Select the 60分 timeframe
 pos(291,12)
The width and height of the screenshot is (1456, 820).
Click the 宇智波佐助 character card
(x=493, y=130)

━━━━

Could you write out all of the data above again line for line, shifting every coordinate in the answers up by 30 and leaving every other number as it is?

■ **RESULT OF THE EXERCISE**
Select the 60分 timeframe
 pos(321,42)
The width and height of the screenshot is (1456, 820).
Click the 宇智波佐助 character card
(x=523, y=160)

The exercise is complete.